§ **Input data**:
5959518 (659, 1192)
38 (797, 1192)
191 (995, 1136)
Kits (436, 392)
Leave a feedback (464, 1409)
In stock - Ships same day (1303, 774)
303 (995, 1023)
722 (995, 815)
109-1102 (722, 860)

§ **What is required**:
Transcribe the full listing above without leaving anything out.

§ **Answer space**:
5959518 (659, 1192)
38 (797, 1192)
191 (995, 1136)
Kits (436, 392)
Leave a feedback (464, 1409)
In stock - Ships same day (1303, 774)
303 (995, 1023)
722 (995, 815)
109-1102 (722, 860)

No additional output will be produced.